Già che c'erano, Berlusconi e Tremonti hanno approfittato dell'occasione per ridimensionare anche i poteri dell'Antitrust, suddividendo il controllo sulle fusioni e acquisizioni bancarie anche con la Banca d'Italia, che lo eserciterà congiuntamente con l'Authority per la concorrenza. Qualcuno dice con la conseguente nascita di conflitti di attribuzione tra i due soggetti, che si andranno ad aggiungere a quelli con la Consob, che in quanto preposta al controllo della Borsa ha anch'essa competenza sulle banche quotate. Un'ulteriore misura per il completo incorporamento di Palazzo Koch nell'esecutivo, e cioè la "riforma" del suo assetto proprietario, che oggi è formato da un pool di banche, con il trasferimento delle quote al ministero del Tesoro, è stata congelata per tre anni a causa del veto opposto dalla Lega.

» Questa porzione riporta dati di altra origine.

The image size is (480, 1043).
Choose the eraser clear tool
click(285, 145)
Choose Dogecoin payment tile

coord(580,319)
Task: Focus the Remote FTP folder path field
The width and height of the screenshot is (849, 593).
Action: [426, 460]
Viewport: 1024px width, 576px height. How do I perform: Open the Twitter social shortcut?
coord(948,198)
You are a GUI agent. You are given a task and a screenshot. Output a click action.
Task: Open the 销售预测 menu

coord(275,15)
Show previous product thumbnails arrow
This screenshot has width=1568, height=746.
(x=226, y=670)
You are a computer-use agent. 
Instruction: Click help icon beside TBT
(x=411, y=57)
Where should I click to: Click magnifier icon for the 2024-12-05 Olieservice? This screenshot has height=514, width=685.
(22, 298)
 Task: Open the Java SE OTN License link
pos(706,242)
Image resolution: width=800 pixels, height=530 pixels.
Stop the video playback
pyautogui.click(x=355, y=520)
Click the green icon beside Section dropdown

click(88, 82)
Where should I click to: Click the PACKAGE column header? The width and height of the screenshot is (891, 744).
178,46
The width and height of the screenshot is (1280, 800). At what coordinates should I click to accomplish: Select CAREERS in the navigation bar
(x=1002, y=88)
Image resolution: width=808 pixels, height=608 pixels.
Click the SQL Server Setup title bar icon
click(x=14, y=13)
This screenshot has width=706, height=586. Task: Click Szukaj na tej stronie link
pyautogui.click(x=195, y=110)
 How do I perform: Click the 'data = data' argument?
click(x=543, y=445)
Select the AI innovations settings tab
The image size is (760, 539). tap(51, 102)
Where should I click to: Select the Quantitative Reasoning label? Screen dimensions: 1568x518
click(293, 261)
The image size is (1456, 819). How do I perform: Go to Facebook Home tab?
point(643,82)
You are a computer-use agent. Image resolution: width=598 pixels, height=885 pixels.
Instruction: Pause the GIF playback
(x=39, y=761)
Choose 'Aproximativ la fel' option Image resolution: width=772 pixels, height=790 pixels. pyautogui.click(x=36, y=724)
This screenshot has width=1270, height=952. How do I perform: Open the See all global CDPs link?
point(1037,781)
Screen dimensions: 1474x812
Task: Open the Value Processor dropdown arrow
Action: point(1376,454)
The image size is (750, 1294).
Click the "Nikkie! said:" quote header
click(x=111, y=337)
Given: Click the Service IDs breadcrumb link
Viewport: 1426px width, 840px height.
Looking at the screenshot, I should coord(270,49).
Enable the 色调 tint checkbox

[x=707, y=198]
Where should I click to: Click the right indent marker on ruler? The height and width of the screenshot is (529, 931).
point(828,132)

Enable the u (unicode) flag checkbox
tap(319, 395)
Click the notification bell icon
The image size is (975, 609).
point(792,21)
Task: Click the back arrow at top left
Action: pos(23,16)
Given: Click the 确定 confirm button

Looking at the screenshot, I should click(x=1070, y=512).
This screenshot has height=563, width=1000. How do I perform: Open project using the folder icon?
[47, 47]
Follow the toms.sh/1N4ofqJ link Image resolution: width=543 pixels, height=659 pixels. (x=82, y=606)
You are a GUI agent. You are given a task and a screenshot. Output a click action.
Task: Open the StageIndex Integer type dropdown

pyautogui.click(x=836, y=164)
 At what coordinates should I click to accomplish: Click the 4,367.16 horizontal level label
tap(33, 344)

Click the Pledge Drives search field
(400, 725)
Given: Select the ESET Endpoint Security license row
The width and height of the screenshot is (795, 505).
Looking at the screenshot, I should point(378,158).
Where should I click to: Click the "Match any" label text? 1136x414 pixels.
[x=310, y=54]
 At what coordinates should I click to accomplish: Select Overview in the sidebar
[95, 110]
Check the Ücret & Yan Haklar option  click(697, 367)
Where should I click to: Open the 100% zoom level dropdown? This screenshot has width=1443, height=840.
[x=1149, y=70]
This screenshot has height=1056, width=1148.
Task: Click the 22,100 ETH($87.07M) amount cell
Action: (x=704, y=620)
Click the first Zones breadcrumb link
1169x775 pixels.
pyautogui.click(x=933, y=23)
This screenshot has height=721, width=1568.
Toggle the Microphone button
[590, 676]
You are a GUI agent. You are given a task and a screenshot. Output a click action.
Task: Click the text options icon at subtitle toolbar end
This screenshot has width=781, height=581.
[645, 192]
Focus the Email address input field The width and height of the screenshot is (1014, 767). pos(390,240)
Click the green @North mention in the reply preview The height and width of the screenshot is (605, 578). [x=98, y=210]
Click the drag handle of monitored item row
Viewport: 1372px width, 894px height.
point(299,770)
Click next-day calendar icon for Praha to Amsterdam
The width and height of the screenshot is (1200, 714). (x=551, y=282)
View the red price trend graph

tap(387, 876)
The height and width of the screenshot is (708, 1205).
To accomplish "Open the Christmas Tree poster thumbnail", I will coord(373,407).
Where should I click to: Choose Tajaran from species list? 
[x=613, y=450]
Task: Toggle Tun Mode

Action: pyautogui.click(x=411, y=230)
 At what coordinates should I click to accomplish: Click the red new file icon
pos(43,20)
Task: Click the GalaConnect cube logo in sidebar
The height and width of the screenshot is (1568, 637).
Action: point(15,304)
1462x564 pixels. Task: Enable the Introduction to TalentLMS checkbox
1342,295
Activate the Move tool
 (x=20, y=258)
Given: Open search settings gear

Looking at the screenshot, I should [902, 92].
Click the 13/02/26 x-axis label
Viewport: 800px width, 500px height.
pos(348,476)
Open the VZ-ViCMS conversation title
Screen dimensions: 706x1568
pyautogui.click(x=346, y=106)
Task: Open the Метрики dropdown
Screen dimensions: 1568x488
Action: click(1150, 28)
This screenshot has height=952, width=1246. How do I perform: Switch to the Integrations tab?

Quest'ennesimo golpe istituzionale del neoduce Berlusconi è passato liscio come l'olio nel parlamento nero: grazie ai voti di fiducia, certamente, ma anche grazie alla blanda "opposizione" dell'Unione (la Lega ha parlato addirittura di "inciucio"), che se non fosse stato per la questione troppo scandalosa del falso in bilancio avrebbe anche votato volentieri insieme alla maggioranza la parte riguardante la "riforma" di Bankitalia. La voce più accreditata è che l'Unione abbia rinunciato all'ostruzionismo per non pregiudicare la trattativa sottobanco con il governo sulla scelta del nuovo governatore. Se questo è vero la "sinistra" borghese non sarebbe del tutto estranea, come vorrebbe far credere, alla scelta del privatizzatore e uomo dell'alta finanza massonica internazionale Mario Draghi: molto apprezzato, non a caso, anche dai rinnegati e riformisti dell'Ulivo, e non sgradito nemmeno all'opportunista trotzkista Bertinotti.